Dos años ha durado la polémica sobre el color de la nueva Sirenita. Que si Disney utiliza el color de la piel para generar polémica y con ella atraer al público, que si se ha pasado de rosca el "buenismo inclusivo", que si esta versión traiciona y desvirtúa al personaje, que si la izquierda se ha hecho con el control con los estudios cinematográfico. Las redes, cómo no, han echado humo durante los meses previos al estreno y algunos han adelantado que sus principios les impiden ver la nueva película.
Pues bien, llegado el momento de ver la nueva película, que contiene abundantes elementos creados por ordenador, lo más llamativo que resalta en la pantalla no es el color de la piel de Ariel-Halle Bailey, sino la capacidad de conmover que sigue teniendo este viejo cuento de hadas. De hecho, pasados los primeros instantes de la película, el espectador olvida por completo toda la polémica previa y deja de ser consciente del color de la protagonista. Como sucede siempre con las historias universales, la emoción del cuento, sus sentimientos, se imponen a cualquier otro elemento del andamiaje que le da forma. En esta Sirenita, como en la anterior, no hay más color que la imaginación del espectador y su capacidad de emocionarse. Adiós a toda la polémica.
No es extraño ese fenómeno porque en el cine ocurre lo mismo que en la vida real: los que estamos acostumbrados a tratar con personas de otras razas no vemos el color de su piel. Es algo que me hace pensar en alguna forma de daltonismo. Paso largas temporadas en el África negra y me cuesta trabajo distinguir los diferentes tonos de la piel de sus habitantes. Sé que allí hay diferentes tonos de piel negra, igual que aquí hay diferentes tonos de piel blanca. Unos son negros como el carbón y otros marrones, pero no sabría decir si mi amigo Egas es más o menos negro que mi amigo Cabá. Si mi amiga Astu es más o menos negra que mi amiga Fatumata. No soy daltónico, sino que cuando los miro veo a Egas, a Cabá, a Astu o a Fatumata. No veo su color, sino su persona.
Otros ven el color antes que a las personas y por eso rechazaban a La Sirenita negra desde mucho antes de que la película empezase a ser rodada.

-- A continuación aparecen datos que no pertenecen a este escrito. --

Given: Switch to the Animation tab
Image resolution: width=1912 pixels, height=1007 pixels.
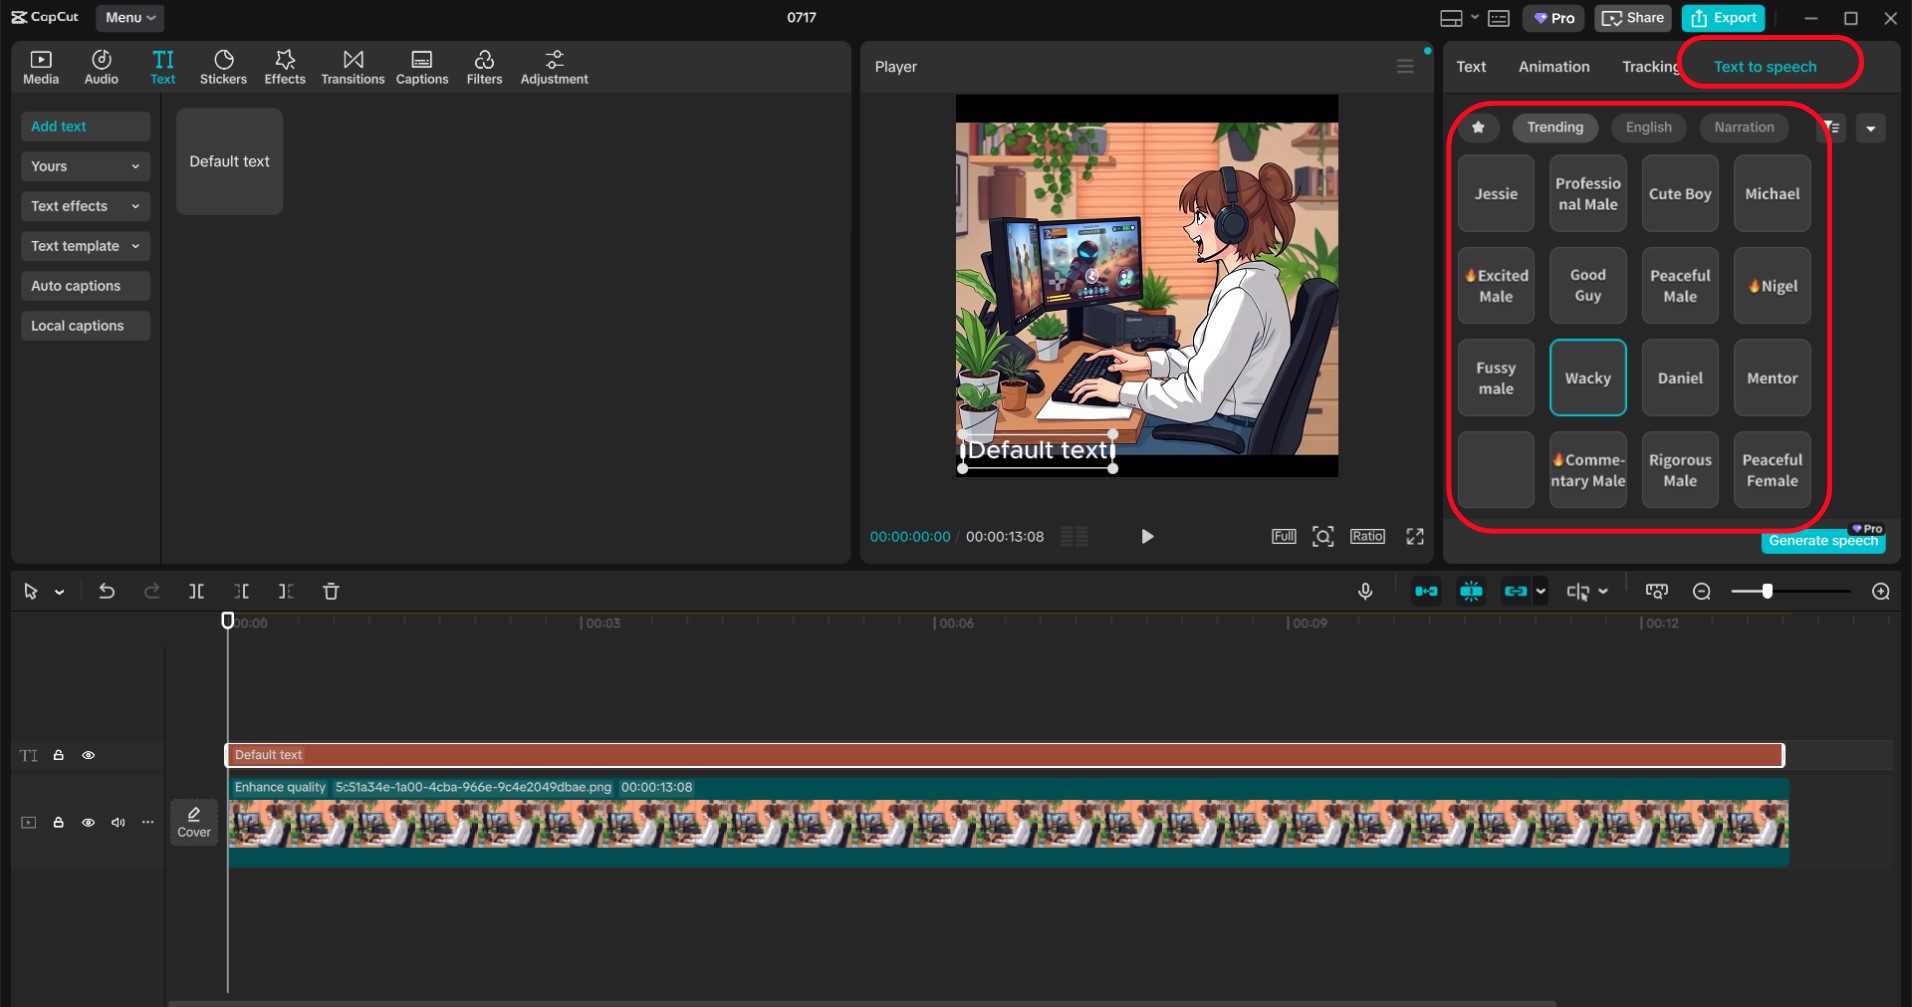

Les ocurre que tienen el color impreso en las retinas. El rechazo es anterior al hecho mismo. Quieren que Ariel, la Ariel de su infancia, siga siendo blanca, pelirroja y con los ojos azules. Les pasa que no aceptan que el mundo cambie, que ya no sea como era antes, todo de un único color. Su problema es que eso ya no es ni va a ser posible. El mundo cambia y el cine con él. Su tragedia es que tienen que no les queda más remedio que quitarse la venda oscura que les cubre los ojos.
En eso, como siempre, la principal esperanza son los niños y niñas. No hay más que ver cómo se relacionan con todos sin importarles el color o la nacionalidad de unos u otros. Les emociona La Sirenita por su fuerza y no ven en la pantalla otra cosa que unos personajes que les transmiten sentimientos y sueños. Cuando salen del cine no sabrán decir de qué color era la protagonista de la película que han visto. Pasan muchos días jugando en el recreo blancos con negros sin importarles lo más mínimo su piel. Les importa jugar. Esas cosas importan a los mayores. Especialmente a los mayores que llevan en las retinas impreso el color de sus preferencias.